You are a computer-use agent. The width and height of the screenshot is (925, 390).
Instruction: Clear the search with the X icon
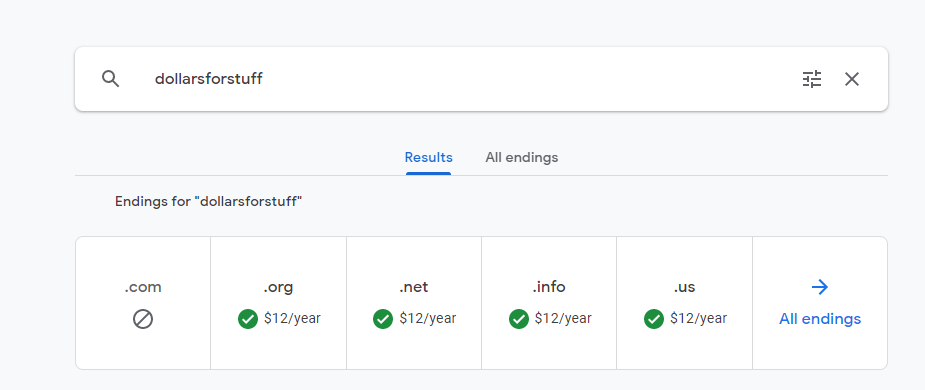[852, 79]
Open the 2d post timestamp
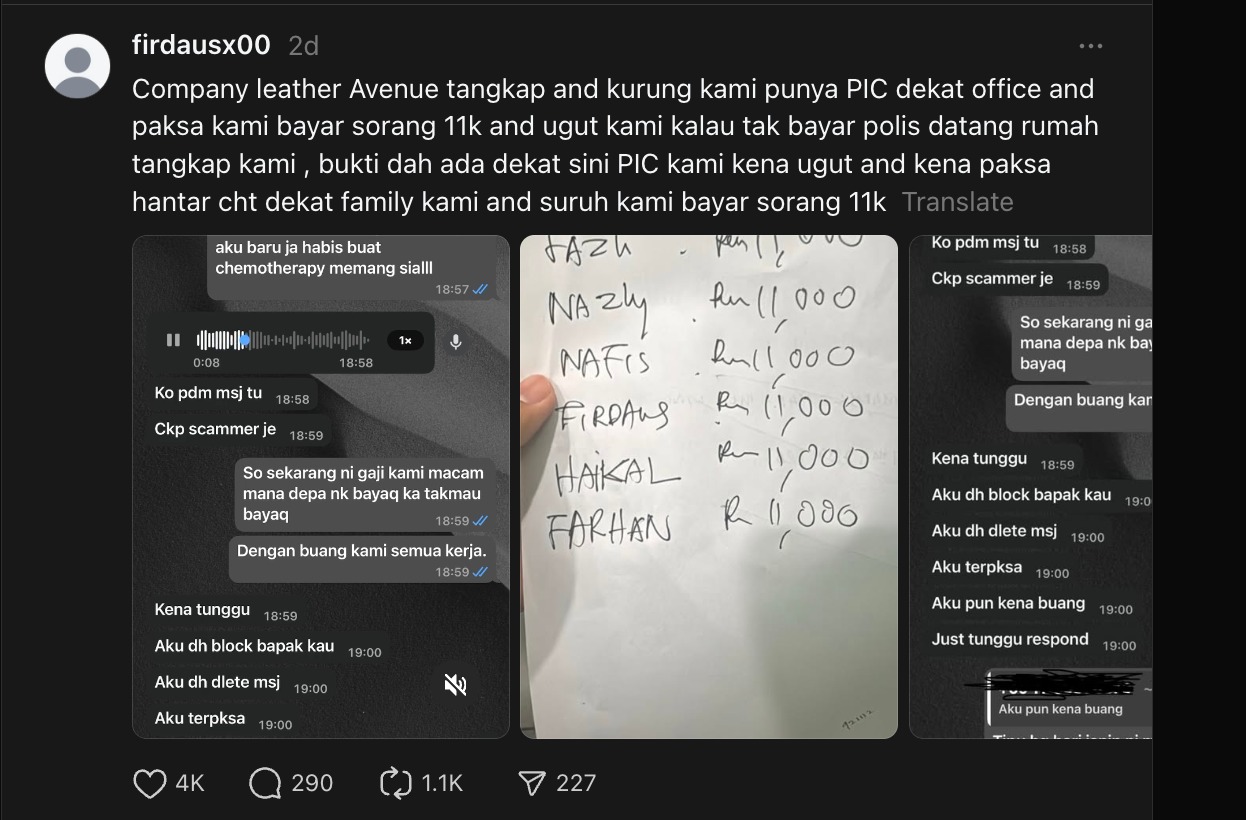The height and width of the screenshot is (820, 1246). (x=303, y=46)
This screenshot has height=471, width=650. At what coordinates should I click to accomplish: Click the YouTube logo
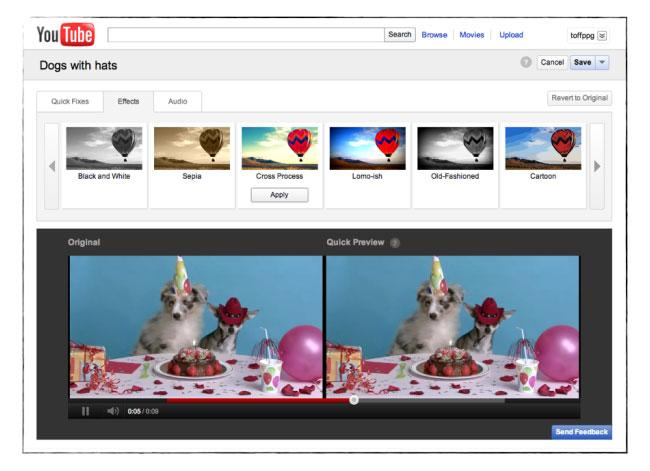66,35
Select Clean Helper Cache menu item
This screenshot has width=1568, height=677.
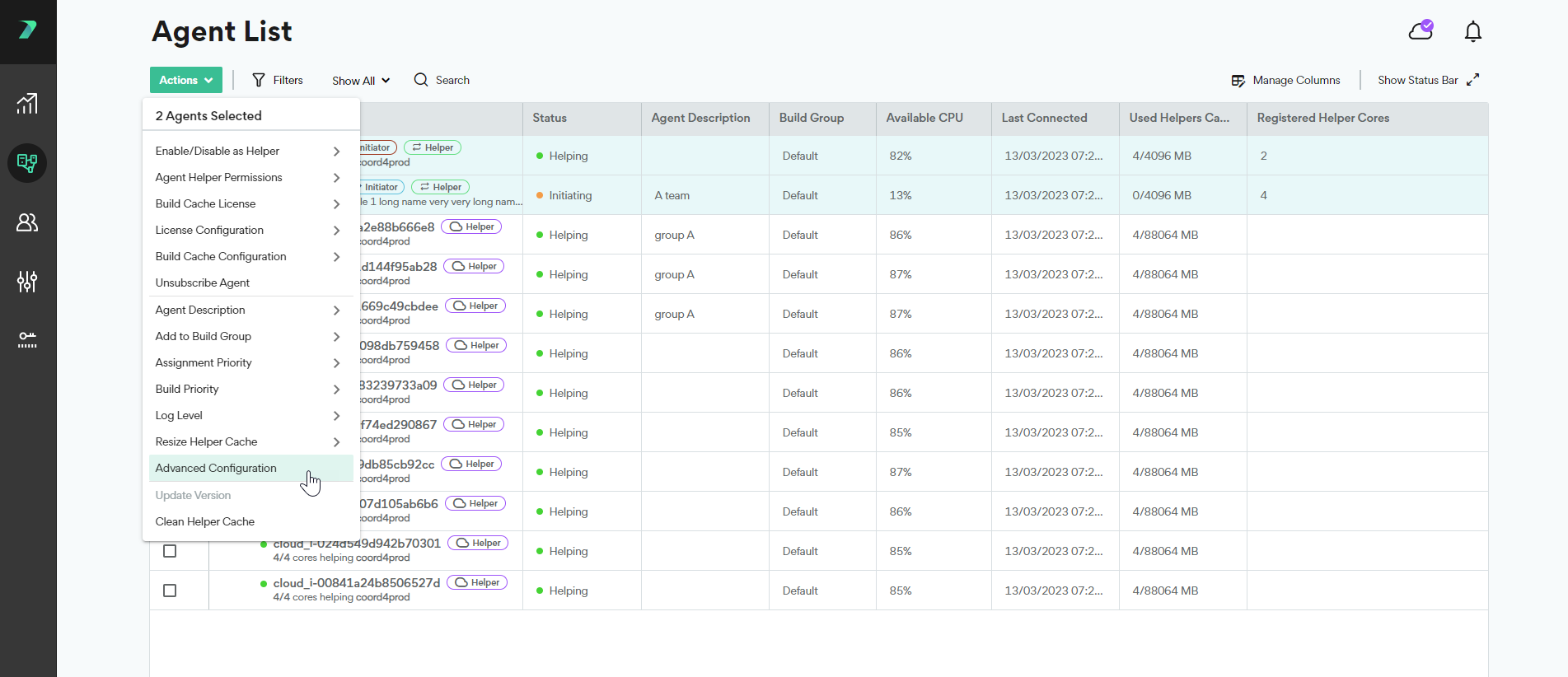(205, 521)
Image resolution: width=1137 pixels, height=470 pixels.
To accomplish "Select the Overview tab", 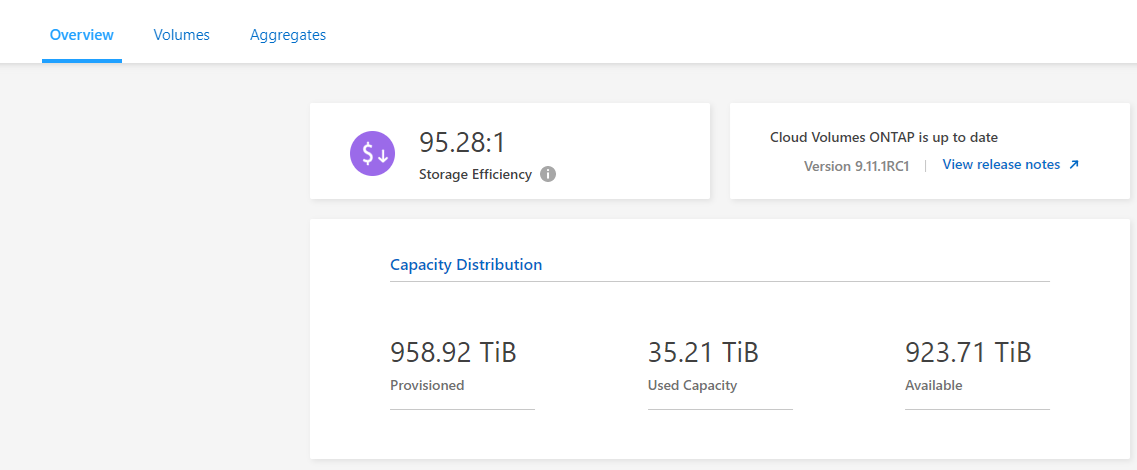I will (x=82, y=35).
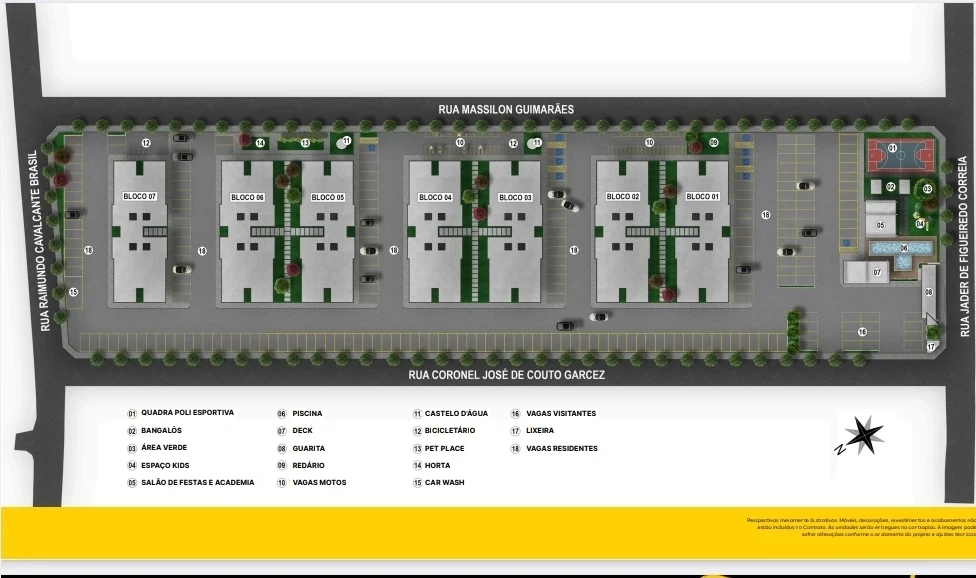
Task: Select the BLOCO 01 building label
Action: coord(702,197)
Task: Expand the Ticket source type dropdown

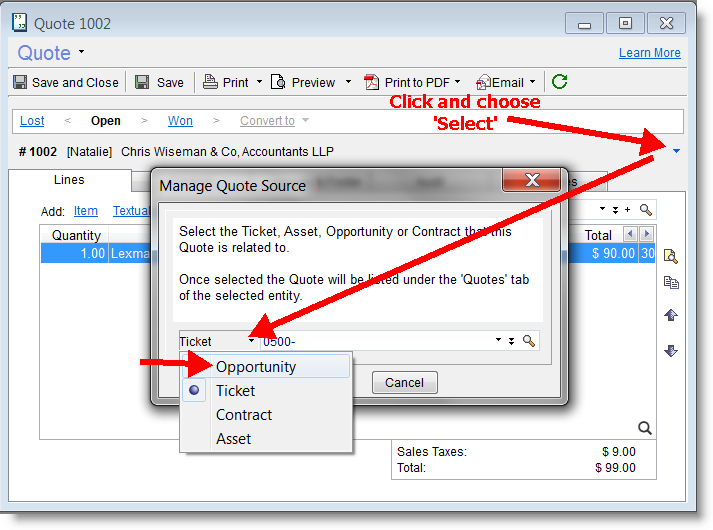Action: point(252,342)
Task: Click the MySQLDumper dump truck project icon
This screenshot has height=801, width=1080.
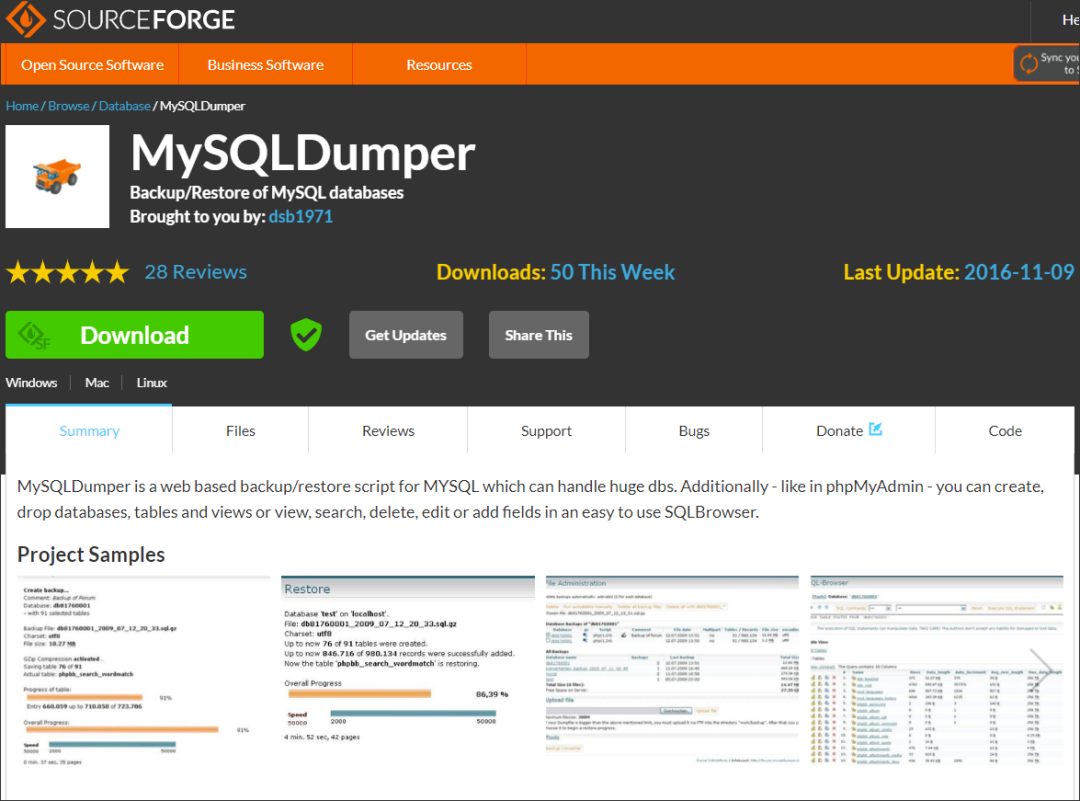Action: coord(57,176)
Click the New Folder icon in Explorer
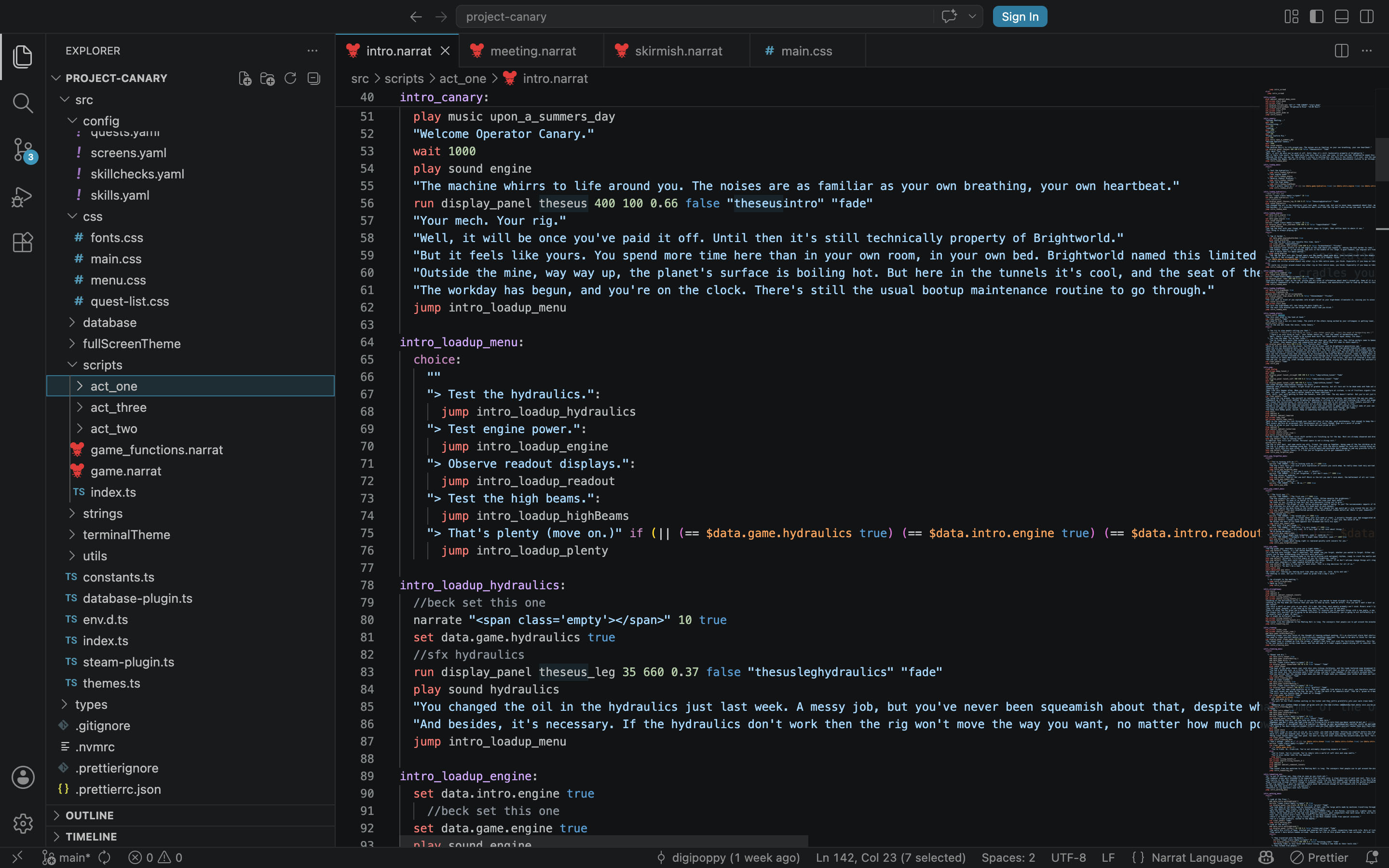 [268, 78]
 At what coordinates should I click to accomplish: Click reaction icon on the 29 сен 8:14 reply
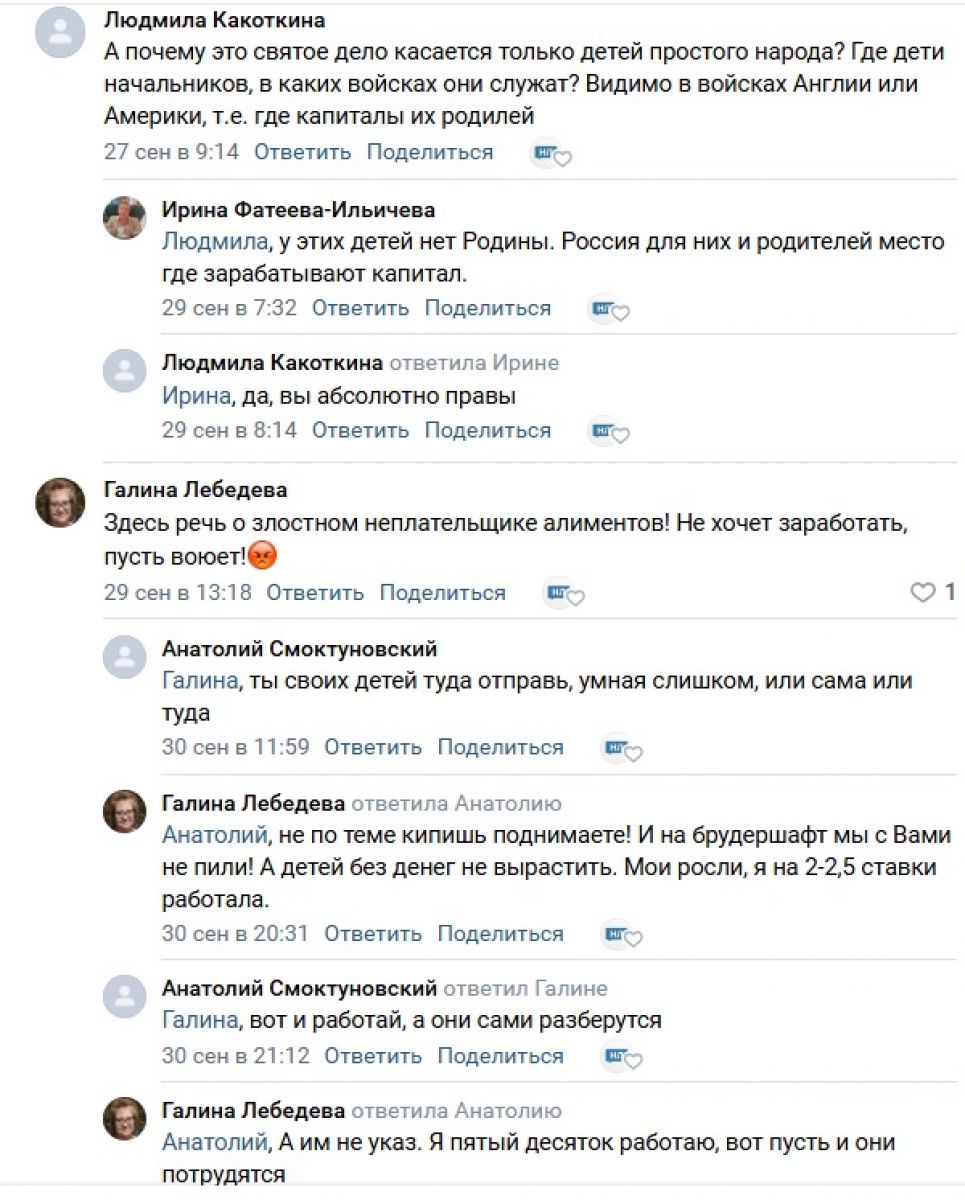click(609, 432)
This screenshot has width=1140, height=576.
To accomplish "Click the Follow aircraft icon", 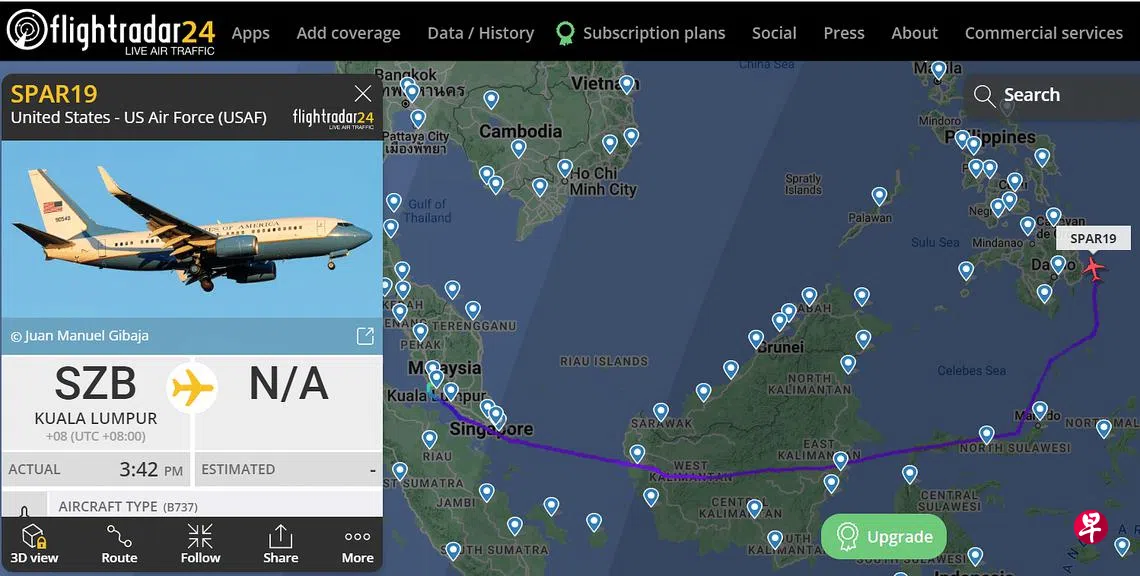I will click(200, 542).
____
## EXERCISE GOAL
Make an exact copy of the lines above, beginning with the line with "This screenshot has height=801, width=1080." and ending with the line with "This screenshot has width=1140, height=576.", and keep the pictures out of it.

## EXERCISE RESULT
This screenshot has height=801, width=1080.
Action: coord(57,176)
Click the New Folder icon in Explorer
 [268, 78]
 At what coordinates should I click to accomplish: Click reaction icon on the 29 сен 8:14 reply
click(609, 432)
This screenshot has width=1140, height=576.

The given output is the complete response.